DIGITAL SOLUTIONS HAVE DEMOCRATIZED ACCESS TO EXPERIENCES AND CONVENIENCES FOR INDIVIDUALS AND COMPANIES.
—McKinsey Blog, “Reimagining the Real Estate Industry for the Next Normal”
USE TECHNOLOGY TO DEFINE NEW REAL ESTATE STRATEGIES
Reservation systems, sensors, smart building systems, touchless solutions: Companies are adapting to a vast array of new technologies that have major implications for workplace norms and cultures. Employees of different generations and backgrounds will have varying comfort levels with such changes, and it will be up to employers to facilitate universal adoption. Beyond the personal psychological adjustments, new technology will drive how companies craft real estate strategies. As industries such as healthcare and banking become further immersed in technology, employees will expect the same from workplaces in other sectors — and employers will expect benefits to follow.
HYBRID WORK CULTURE
HYBRID WORK REQUIRES NEW CULTURE STRATEGY
Companies are reevaluating every business process to support both remote and in-person work. This will lead to a need for organizational design and culture strategy services. Whether companies return to the office in full or in part, the amenities conversation will focus on creating a shared sense of purpose via physical space. For companies that choose to stay remote, the future will demand novel strategies on a mass scale to help workers stay engaged. This will entail policy changes, as will many employers’ decisions to pursue new equity and inclusion goals. Getting an organization to operate in lockstep could be this decade’s most underrated challenge.

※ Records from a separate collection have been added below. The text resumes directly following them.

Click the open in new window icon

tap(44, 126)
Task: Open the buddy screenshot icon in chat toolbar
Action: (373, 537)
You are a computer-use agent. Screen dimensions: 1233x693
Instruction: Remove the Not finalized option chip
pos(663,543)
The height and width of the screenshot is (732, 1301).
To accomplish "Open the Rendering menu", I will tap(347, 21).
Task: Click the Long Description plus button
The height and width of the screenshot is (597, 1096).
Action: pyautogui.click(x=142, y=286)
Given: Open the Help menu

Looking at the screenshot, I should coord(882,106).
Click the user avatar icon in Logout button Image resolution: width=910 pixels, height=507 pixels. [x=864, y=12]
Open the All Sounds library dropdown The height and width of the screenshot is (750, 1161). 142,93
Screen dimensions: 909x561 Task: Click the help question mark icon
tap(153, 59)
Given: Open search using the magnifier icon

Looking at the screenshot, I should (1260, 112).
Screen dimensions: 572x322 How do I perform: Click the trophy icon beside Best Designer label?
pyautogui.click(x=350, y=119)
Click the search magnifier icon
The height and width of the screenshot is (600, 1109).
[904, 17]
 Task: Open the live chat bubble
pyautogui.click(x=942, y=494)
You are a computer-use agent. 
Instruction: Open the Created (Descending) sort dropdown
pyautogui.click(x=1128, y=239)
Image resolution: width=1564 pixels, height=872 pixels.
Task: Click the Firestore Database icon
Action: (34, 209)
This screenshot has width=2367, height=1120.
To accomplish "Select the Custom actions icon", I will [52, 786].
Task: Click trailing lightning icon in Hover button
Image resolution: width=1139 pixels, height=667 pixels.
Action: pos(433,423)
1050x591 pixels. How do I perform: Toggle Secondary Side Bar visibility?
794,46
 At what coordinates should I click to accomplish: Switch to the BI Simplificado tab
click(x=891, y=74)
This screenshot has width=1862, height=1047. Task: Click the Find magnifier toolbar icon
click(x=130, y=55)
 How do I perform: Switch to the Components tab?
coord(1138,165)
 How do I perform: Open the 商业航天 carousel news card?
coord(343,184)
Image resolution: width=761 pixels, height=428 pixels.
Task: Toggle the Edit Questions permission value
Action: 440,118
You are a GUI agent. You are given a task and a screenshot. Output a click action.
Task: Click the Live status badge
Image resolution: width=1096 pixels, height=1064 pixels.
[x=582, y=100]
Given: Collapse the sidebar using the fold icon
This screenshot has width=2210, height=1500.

RESILIENCE AND FLEXIBILITY
HEALTH AND ECONOMIC DISRUPTIONS ARE BECOMING MORE UNPREDICTABLE
We now understand the range of disruptions to be wider than once thought; widescale public health concerns and economic uncertainty will be a part of our reality for years to come. Companies must cast a wide net in determining their preparedness. The full secondary impacts of the economic crisis are unknown, including the impact of a “K” shape recovery, so industry leaders are more interested than ever in resilience and flexibility in their operations and real estate. Economic impacts vary greatly between individuals, cities, and countries, so companies need to stay nimble as they adapt to the many “new normals” in which they operate.
TO LEAD WITH TRUST IS RARE — AND A MASSIVE OPPORTUNITY
“When there is more trust in the workplace, employees are 23% more likely to offer more ideas and solutions.”
EMPLOYERS AND EMPLOYEES ALIKE WANT PURPOSE-DRIVEN WORKPLACES
“Employees want to keep the coffee lounge and they want to know whether the farmers were paid fairly. They expect a safe, clean, sustainable building. They want to be around colleagues socially and they want to work when and where they’re most productive. For those providing workplace amenities, there is an opportunity to completely rethink your employee or tenant value proposition around change, choices, and control.”
—Gensler Dialogue Blog, “The Workplace Amenities Game Isn’t Over — the Playing Field Has Shifted”
USE SPATIAL ANALYTICS TO ASSESS RISKS OF VIRAL TRANSMISSION
A well-designed healthy workplace has always boosted wellness and productivity, but now there’s demand to design systems that can limit viral transmission risk. This might include understanding flows and integrating smart materials that notify when things have been touched but not cleaned, automation and voice activation tools, and advanced air purification systems.
LEVERAGE VIRTUAL WORKING HABITS AND TECHNOLOGIES TO REMAKE THE OFFICE
The shift to remote work presents an opportunity to collect data on emerging collaboration patterns and translate these behaviors to physical spaces. Insights into new habits, software, and workstyles can help us take a closer look at everything from real estate assets and IT to human resources and policies.
WIRE THE BUILT ENVIRONMENT TO UNDERSTAND BEHAVIORAL PATTERNS
A workspace is no longer just real estate. It’s critical for developers, building owners, and employers to set up workplaces to be environments that offer the opportunity to learn about behavior to create positive outcomes, including a healthier workplace.
DESIGN FOR EXPERIMENTATION IN WORKPLACE FLOOR PLANS
The next frontier in workplace design will be intelligent placemaking — the design of smart systems that allow us to learn more about a space and how people use it. Companies should set aside a percentage of square footage to test and learn. At Gensler’s New York office, we’ve dedicated an entire floor to act as a living lab where our team tests sensor technologies to ensure the data we’re collecting is reliable. This is how we can de-risk a million square feet.